Mas veio boa notícia de La Plata: no finzinho do primeiro tempo, um passe lento foi interceptado pelo Independiente, lembrando Toninho Cerezo contra a Itália em 1982. Em contra-ataque fulminante, a bola foi cruzada para Javier Mazzoni fazer, na narração de Marcelo Araujo, “gol do San Lorenzo de Almagro, o fez para Estudiantes: Javier Gustavo Mazzoni!”. Mazzoni era um atacante barrigudinho (seu apelido de La Chancha, comum na Argentina para homens assim, vinha daí) que só começaria a ganhar espaço com aquele desmanche vivido pelo Independiente, que no segundo semestre seria bi na Supercopa com um time que só mantinha um terço dos titulares campeões em 1994. Seria inclusive dele um dos gols do título sobre o Flamengo. O 1-0 do Independiente, aliado ao empate do Sanloré, já dava o título aos azulgranas – o regulamento da época não previa o tradicional jogo-desempate. Mas o técnico Veira preferiu não abusar das regras. Sabendo que não poderia contar uma partida inteira com o veterano González, o acionou no segundo tempo. “Eu sei que com ele tenho gols em qualquer momento e em qualquer circunstância”, afirmava.

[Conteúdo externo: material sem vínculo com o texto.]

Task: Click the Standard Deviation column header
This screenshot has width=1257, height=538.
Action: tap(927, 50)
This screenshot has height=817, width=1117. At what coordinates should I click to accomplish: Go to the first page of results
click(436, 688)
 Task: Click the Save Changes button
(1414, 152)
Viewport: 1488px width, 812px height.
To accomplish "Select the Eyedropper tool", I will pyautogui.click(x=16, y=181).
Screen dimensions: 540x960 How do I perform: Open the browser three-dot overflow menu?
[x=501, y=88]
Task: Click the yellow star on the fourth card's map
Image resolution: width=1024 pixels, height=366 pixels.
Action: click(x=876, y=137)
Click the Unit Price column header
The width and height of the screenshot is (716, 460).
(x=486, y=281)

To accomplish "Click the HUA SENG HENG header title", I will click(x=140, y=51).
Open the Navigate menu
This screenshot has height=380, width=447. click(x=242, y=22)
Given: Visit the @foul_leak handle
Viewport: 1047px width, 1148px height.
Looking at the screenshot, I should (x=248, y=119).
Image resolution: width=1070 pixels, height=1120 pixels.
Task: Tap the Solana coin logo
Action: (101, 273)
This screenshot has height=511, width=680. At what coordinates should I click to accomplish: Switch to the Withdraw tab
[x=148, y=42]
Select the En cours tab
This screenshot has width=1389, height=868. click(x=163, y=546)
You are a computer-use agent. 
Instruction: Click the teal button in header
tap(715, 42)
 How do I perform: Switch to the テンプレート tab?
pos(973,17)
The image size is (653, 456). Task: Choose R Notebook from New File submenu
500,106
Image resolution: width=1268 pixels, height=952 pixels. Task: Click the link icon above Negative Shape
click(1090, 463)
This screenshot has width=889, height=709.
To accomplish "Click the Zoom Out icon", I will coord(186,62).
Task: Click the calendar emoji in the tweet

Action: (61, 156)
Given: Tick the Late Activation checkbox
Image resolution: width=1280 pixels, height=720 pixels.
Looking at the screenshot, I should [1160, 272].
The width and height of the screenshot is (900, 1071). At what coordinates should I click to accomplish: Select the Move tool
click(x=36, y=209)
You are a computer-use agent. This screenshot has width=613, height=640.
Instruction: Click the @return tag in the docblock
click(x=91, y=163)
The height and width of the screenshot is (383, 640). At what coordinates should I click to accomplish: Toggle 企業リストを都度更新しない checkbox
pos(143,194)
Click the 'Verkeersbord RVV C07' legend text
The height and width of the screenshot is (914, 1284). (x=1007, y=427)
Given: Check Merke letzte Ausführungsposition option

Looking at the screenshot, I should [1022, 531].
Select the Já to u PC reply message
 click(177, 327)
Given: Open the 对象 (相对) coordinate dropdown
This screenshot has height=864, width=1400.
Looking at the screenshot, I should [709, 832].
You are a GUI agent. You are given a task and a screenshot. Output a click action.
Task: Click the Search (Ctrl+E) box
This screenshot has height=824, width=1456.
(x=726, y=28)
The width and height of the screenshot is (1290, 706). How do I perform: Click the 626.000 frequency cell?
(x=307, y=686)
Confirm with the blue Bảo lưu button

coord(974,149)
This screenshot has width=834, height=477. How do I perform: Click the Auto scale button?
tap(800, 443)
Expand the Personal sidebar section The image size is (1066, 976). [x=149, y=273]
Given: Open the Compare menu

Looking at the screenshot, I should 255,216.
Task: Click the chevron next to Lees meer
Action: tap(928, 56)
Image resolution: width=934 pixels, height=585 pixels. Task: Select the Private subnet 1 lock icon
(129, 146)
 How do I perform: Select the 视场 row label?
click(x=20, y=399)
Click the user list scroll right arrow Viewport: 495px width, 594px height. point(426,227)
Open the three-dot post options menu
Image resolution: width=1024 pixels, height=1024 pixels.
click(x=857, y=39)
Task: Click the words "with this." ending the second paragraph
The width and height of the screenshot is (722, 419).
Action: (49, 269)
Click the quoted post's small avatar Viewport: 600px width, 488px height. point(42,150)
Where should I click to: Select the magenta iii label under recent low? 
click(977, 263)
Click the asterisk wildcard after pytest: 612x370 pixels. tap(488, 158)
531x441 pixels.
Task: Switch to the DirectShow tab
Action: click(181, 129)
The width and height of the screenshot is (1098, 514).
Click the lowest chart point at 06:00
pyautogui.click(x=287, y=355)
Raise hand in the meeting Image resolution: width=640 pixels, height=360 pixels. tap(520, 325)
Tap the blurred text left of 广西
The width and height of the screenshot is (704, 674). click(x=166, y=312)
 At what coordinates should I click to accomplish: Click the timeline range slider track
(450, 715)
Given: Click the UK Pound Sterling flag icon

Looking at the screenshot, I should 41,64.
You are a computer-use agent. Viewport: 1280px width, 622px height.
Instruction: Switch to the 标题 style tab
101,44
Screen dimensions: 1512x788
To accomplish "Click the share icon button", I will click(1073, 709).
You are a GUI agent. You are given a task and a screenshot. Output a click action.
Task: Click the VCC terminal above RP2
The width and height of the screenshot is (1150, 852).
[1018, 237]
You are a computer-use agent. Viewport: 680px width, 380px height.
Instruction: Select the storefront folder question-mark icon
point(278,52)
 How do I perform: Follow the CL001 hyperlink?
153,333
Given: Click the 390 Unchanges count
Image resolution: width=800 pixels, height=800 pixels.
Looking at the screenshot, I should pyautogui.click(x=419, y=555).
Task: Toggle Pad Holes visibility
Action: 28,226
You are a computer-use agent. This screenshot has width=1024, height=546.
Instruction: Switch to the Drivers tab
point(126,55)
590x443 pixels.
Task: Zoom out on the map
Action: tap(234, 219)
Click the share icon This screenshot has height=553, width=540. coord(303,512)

Veira já havia fracassado em encerrar um jejum similar quando foi jogador do Corinthians, em 1976, e certamente não queria sentir asco ainda maior. Sei sofrimento acabou aos 32 do segundo tempo, com o Gallego subindo mais que o colega Biaggio para testar um escanteio. O homem que na primeira frase desse texto era huracanense agora se desmanchava pelo vizinho. Essa dualidade voltou à tona em 2008, quando tanto o San Lorenzo como o Huracán celebraram seus centenários. Foi ali que o Ciclón elegeu El Bambino de modo oficial como maior ídolo de sua história; além de ter sido um camisa 10 habilidoso ainda que irregular pela boemia nos anos 60 (aquela entrevista de 2013 à El Gráfico usou como título “ia do motel ao treino”, uma das declarações que ele deu), ele é o treinador com mais partidas e passagens pelo clube.
O Clarín, por sua vez, publicou naquele 2008 um livro sobre a história huracanense e não deixou de incluir Veira entre os cem maiores ídolos quemeros também. Em perfil que incluía essa outra declaração: “nasci Huracán, mas o San Lorenzo se meteu na minha alma”. O vídeo abaixo, daquele gol de González, demonstra bem isso. Para a El Gráfico, a imagem de capa da edição pós-título se resumiu ao rosto do treinador, também o homem mais destacado na capa da edição especial lançada em 2012 sobre os cem maiores ídolos cuervos.